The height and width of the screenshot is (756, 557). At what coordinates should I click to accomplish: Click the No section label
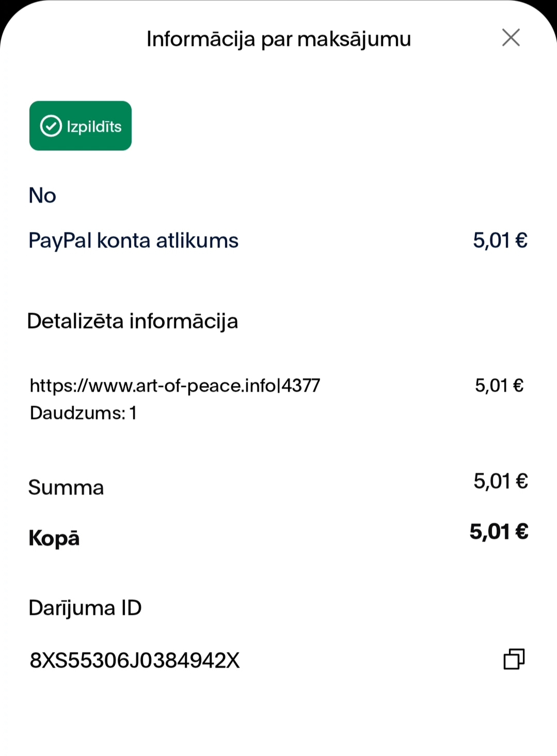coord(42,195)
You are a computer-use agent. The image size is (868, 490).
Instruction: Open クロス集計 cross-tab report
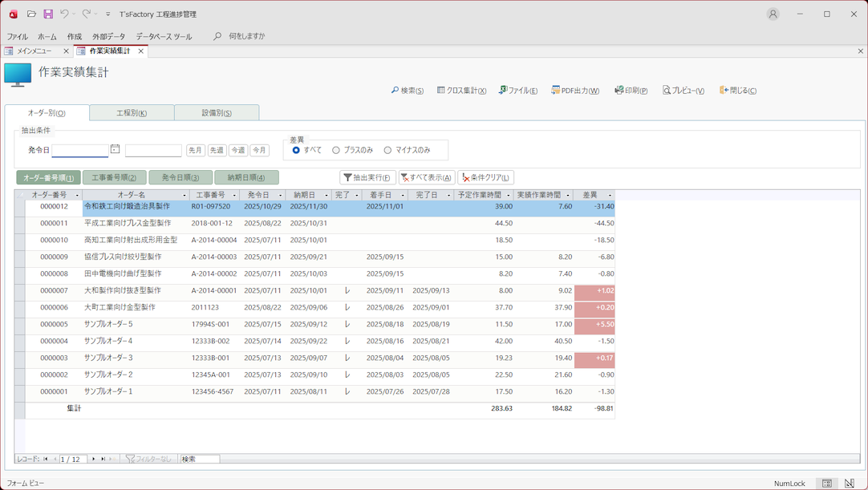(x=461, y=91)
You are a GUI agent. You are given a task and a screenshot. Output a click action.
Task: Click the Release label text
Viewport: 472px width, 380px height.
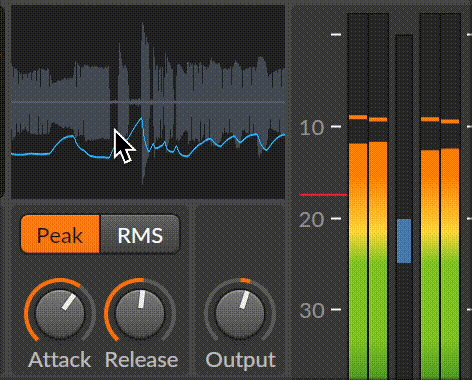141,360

___

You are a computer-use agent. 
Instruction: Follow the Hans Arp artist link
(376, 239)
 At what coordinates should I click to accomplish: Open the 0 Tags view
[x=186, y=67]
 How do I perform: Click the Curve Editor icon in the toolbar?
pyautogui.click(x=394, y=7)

___

■ **YOUR ASSIGNMENT**:
Take the material above from the line containing "The height and" up to and including the line containing "Task: Click the Release label text" and retype it exactly, without any pictures.

■ **EXERCISE SOLUTION**:
The height and width of the screenshot is (756, 557). At what coordinates should I click to accomplish: Click the No section label
coord(42,195)
You are a computer-use agent. The image size is (868, 490).
Instruction: Open クロス集計 cross-tab report
(x=461, y=91)
You are a GUI agent. You are given a task and a screenshot. Output a click action.
Task: Click the Release label text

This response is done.